Pontiacman2 Pontiacman2
Moderator | Posts: 8956 | Joined: 09/08
Posted: 01/25/13
03:45 PM

Pepsi send me a pm with the name of this assembler please.  
Pontiacman2
Pontiacman2

Professional Hi-performance engine builder

tuffnuff tuffnuff
Moderator | Posts: 7827 | Joined: 12/09
Posted: 01/25/13
04:27 PM

+1
I'm curious too.

Smile  
When The Flag Drops.,.

tuffnuff

The Bull ***t Stops.,.
tuffnuff

P. Engineer, Engine Builder

pepsi1 pepsi1
Guru | Posts: 1718 | Joined: 09/11
Posted: 01/26/13
12:16 AM

I apologize for the suspense guys. But the problem was 2 fold.
1.I'm still having a problem signing on.
2. I think I made that thread too long. When I posted it,it said it was a duplicate and dumped it on me.
3.I will shorten the post.

It was similar to a Post Tuff let me put on when I first Joined about picking a machine shop.

Bob  

pepsi1 pepsi1
Guru | Posts: 1718 | Joined: 09/11
Posted: 01/26/13
03:22 AM

I maybe a little to critical. But when you see what he does and then the sound of the engine at the end, maybe I'm not.

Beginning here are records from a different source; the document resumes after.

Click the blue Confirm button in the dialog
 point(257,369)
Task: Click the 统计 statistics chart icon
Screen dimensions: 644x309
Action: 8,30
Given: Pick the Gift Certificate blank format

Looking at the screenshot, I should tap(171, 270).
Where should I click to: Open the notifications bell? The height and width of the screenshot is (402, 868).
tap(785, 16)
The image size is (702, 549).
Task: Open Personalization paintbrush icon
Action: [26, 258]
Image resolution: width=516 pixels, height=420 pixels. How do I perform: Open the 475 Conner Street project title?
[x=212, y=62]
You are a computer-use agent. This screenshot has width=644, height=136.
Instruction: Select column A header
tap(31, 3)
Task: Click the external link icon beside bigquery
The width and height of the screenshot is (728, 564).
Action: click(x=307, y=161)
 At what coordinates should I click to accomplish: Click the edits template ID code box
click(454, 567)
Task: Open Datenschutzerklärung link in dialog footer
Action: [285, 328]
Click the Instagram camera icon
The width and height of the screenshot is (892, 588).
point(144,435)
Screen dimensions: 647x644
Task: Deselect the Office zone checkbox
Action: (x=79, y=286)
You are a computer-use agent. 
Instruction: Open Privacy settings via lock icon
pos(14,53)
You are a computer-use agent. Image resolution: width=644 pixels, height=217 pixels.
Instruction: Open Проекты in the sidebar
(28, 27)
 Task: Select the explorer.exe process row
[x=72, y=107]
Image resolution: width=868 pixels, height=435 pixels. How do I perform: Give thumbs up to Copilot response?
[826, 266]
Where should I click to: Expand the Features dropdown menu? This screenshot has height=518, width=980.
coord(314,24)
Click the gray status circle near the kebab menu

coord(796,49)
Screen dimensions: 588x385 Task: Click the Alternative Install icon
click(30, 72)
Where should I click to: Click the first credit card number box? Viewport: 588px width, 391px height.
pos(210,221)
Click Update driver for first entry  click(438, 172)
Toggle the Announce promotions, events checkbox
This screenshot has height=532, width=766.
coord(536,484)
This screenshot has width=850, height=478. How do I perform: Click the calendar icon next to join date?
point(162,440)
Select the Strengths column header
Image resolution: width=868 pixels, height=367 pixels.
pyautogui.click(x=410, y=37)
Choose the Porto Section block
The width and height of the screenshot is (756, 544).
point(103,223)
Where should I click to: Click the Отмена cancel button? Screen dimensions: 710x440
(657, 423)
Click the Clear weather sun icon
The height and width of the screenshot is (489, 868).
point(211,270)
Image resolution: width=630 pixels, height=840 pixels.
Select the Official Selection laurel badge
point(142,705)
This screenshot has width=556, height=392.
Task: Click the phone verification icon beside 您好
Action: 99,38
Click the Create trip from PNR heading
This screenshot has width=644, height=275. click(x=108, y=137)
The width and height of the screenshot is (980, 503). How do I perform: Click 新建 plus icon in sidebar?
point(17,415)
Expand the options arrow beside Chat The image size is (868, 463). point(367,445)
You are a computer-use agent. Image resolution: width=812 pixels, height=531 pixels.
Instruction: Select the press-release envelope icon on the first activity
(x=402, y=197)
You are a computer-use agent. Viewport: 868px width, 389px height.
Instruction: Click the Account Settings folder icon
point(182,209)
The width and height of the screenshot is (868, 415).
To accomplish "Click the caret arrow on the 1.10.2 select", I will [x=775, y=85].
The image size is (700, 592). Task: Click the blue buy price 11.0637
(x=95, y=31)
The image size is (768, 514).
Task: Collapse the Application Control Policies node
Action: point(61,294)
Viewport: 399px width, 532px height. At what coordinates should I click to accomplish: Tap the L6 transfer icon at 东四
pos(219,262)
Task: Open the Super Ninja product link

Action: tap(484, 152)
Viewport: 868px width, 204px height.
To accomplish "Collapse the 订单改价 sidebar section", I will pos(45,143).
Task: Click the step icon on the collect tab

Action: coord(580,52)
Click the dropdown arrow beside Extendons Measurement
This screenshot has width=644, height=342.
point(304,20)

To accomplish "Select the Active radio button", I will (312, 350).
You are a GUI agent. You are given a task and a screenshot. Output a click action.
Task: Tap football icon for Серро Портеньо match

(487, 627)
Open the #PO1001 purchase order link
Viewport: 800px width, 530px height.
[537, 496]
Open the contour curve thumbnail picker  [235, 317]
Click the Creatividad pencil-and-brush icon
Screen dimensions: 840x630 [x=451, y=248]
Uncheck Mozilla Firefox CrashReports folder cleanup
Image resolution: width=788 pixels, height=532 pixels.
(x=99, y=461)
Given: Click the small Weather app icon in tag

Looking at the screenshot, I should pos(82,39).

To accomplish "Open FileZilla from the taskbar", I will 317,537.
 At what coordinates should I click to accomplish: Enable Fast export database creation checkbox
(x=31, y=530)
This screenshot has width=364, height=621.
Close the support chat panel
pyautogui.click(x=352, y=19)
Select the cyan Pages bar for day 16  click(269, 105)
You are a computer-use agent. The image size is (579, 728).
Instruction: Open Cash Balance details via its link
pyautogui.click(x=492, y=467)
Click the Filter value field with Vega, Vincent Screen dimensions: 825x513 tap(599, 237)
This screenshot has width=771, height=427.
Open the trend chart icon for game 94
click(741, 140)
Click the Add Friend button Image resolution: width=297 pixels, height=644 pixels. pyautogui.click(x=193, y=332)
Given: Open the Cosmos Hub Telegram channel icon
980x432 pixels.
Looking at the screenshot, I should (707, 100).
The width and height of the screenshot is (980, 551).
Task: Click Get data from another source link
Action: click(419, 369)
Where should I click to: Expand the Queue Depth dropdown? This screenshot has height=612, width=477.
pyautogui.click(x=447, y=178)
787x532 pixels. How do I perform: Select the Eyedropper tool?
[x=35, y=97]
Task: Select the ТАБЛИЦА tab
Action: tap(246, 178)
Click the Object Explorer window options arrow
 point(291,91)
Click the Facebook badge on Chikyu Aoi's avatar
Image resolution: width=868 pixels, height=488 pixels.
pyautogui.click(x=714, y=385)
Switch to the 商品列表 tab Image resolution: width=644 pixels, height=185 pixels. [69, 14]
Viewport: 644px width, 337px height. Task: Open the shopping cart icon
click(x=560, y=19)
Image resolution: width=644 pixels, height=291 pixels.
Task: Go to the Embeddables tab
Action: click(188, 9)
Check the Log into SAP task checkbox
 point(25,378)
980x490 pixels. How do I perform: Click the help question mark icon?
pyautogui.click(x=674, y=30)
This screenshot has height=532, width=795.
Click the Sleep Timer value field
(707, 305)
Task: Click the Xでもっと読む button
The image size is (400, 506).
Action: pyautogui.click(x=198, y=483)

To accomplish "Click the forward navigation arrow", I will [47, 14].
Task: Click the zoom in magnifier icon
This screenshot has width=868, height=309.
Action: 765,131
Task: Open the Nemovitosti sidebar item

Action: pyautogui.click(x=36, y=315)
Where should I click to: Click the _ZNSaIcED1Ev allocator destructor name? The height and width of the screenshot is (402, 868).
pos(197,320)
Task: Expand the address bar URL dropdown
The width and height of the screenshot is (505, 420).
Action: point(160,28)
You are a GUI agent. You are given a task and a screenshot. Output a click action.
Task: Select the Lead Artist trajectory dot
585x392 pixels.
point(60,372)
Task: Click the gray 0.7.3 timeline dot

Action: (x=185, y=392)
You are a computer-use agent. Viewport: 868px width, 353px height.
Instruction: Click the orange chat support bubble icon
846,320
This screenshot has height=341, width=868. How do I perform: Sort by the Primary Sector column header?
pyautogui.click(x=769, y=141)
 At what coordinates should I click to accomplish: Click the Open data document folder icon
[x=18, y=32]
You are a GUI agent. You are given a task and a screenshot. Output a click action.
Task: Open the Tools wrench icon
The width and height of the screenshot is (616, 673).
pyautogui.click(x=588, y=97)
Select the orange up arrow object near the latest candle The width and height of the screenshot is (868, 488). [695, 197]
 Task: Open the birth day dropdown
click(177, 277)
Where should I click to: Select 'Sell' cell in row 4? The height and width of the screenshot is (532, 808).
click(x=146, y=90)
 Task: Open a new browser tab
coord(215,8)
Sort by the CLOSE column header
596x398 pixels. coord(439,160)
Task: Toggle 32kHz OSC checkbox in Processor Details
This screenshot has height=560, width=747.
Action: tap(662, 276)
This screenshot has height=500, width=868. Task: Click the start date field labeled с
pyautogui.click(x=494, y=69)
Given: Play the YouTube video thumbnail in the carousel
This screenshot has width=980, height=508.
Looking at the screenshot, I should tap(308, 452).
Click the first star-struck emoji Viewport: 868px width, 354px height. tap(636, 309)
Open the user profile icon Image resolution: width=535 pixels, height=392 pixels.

1.I still use my old stand by of STP/50wt racing oil. We use NAPA engine assembly lube on all fasteners, ecept ARP they supply their own.

2.I never use Plasti-Gauge. The crank could have a low or high spot in it. If you pick up that spot you will use that as a reference.
PLEASE NOT. I'M QUOTING HIM: He said if he needed a little tighter clearance he could get that by pulling the Main or rod bolt torque a tighter....

3.I would never use White Lube on and engine assembly. I had a jeep 6 cylinder come in the shop on a Sat. afternoon. The engine was built 8 months before being used. They installed the engine and in the matter of a few minutes started making noise. I was getting ready to go to the track for my Sat night thrills. The guy talked me into taking the engine apart. I removed the head. We had a tough time turning the crank. The white grease was used and it galled all the piston skirts and never let oil through the oil pump. They put white grease in the pump??? For what reason I don't know.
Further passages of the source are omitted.